▶ _Problem to work on_: Substitute "a specific element" for each occurrence of "a particular element" in the rows below, leaving every other part unchanged.

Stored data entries

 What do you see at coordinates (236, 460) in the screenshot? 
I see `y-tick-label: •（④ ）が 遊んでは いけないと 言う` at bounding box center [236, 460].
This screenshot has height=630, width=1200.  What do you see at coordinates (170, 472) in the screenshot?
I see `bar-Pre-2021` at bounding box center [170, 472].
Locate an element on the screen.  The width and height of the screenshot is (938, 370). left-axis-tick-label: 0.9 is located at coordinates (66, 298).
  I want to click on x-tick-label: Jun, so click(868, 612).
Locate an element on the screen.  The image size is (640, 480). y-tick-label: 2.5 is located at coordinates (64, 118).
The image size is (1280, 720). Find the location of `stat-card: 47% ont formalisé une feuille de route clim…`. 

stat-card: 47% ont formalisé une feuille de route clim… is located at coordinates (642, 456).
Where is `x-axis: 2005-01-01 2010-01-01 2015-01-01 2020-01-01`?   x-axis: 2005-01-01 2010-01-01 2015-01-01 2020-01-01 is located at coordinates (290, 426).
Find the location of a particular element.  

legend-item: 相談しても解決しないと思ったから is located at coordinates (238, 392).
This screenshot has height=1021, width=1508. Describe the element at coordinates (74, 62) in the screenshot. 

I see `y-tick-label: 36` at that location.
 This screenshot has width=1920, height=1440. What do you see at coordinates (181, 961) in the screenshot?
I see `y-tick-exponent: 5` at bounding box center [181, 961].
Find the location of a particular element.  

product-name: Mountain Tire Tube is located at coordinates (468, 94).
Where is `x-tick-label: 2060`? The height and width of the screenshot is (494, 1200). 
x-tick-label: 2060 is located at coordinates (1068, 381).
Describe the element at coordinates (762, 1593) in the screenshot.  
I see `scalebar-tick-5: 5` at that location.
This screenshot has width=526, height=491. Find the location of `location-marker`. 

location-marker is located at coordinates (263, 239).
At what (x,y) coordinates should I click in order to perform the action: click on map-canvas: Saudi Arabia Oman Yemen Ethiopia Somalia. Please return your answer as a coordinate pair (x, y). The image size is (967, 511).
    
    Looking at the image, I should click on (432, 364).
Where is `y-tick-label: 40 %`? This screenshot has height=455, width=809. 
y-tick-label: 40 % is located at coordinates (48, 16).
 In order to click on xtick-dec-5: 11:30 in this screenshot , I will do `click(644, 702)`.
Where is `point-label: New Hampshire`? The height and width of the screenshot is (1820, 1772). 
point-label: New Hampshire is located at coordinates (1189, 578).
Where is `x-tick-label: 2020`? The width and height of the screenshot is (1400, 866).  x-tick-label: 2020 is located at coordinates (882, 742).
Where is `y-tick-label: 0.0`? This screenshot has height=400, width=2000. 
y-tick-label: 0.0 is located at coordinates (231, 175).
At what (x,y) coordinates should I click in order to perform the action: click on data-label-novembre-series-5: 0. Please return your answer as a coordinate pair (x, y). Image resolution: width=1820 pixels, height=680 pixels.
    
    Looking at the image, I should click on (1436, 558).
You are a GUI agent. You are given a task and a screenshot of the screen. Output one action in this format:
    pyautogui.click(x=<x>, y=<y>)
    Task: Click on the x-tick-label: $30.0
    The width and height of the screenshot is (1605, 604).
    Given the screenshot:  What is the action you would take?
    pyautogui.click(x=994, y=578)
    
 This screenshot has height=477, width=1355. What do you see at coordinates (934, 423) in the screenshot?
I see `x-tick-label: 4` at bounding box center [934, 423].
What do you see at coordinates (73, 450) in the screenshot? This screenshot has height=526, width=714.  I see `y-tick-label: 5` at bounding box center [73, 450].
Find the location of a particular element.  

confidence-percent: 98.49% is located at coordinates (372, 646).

▶ _Finished exercise_:
 What do you see at coordinates (236, 460) in the screenshot? 
I see `y-tick-label: •（④ ）が 遊んでは いけないと 言う` at bounding box center [236, 460].
This screenshot has height=630, width=1200.  What do you see at coordinates (170, 472) in the screenshot?
I see `bar-Pre-2021` at bounding box center [170, 472].
Locate an element on the screen.  The width and height of the screenshot is (938, 370). left-axis-tick-label: 0.9 is located at coordinates (66, 298).
  I want to click on x-tick-label: Jun, so click(868, 612).
Locate an element on the screen.  The image size is (640, 480). y-tick-label: 2.5 is located at coordinates (64, 118).
The image size is (1280, 720). Find the location of `stat-card: 47% ont formalisé une feuille de route clim…`. 

stat-card: 47% ont formalisé une feuille de route clim… is located at coordinates (642, 456).
Where is `x-axis: 2005-01-01 2010-01-01 2015-01-01 2020-01-01`?   x-axis: 2005-01-01 2010-01-01 2015-01-01 2020-01-01 is located at coordinates (290, 426).
Find the location of a specific element.  

legend-item: 相談しても解決しないと思ったから is located at coordinates (238, 392).
This screenshot has height=1021, width=1508. Describe the element at coordinates (74, 62) in the screenshot. 

I see `y-tick-label: 36` at that location.
 This screenshot has width=1920, height=1440. What do you see at coordinates (181, 961) in the screenshot?
I see `y-tick-exponent: 5` at bounding box center [181, 961].
Find the location of a specific element.  

product-name: Mountain Tire Tube is located at coordinates (468, 94).
Where is `x-tick-label: 2060`? The height and width of the screenshot is (494, 1200). 
x-tick-label: 2060 is located at coordinates (1068, 381).
Describe the element at coordinates (762, 1593) in the screenshot.  
I see `scalebar-tick-5: 5` at that location.
This screenshot has width=526, height=491. Find the location of `location-marker`. 

location-marker is located at coordinates (263, 239).
At what (x,y) coordinates should I click in order to perform the action: click on map-canvas: Saudi Arabia Oman Yemen Ethiopia Somalia. Please return your answer as a coordinate pair (x, y). The image size is (967, 511).
    
    Looking at the image, I should click on (432, 364).
Where is `y-tick-label: 40 %`? This screenshot has height=455, width=809. 
y-tick-label: 40 % is located at coordinates (48, 16).
 In order to click on xtick-dec-5: 11:30 in this screenshot , I will do `click(644, 702)`.
Where is `point-label: New Hampshire`? The height and width of the screenshot is (1820, 1772). 
point-label: New Hampshire is located at coordinates (1189, 578).
Where is `x-tick-label: 2020`? The width and height of the screenshot is (1400, 866).  x-tick-label: 2020 is located at coordinates (882, 742).
Where is `y-tick-label: 0.0`? This screenshot has height=400, width=2000. 
y-tick-label: 0.0 is located at coordinates (231, 175).
At what (x,y) coordinates should I click in order to perform the action: click on data-label-novembre-series-5: 0. Please return your answer as a coordinate pair (x, y). Image resolution: width=1820 pixels, height=680 pixels.
    
    Looking at the image, I should click on (1436, 558).
You are a GUI agent. You are given a task and a screenshot of the screen. Output one action in this format:
    pyautogui.click(x=<x>, y=<y>)
    Task: Click on the x-tick-label: $30.0
    The width and height of the screenshot is (1605, 604).
    Given the screenshot:  What is the action you would take?
    pyautogui.click(x=994, y=578)
    
 This screenshot has height=477, width=1355. What do you see at coordinates (934, 423) in the screenshot?
I see `x-tick-label: 4` at bounding box center [934, 423].
What do you see at coordinates (73, 450) in the screenshot? This screenshot has height=526, width=714.  I see `y-tick-label: 5` at bounding box center [73, 450].
Find the location of a specific element.  

confidence-percent: 98.49% is located at coordinates (372, 646).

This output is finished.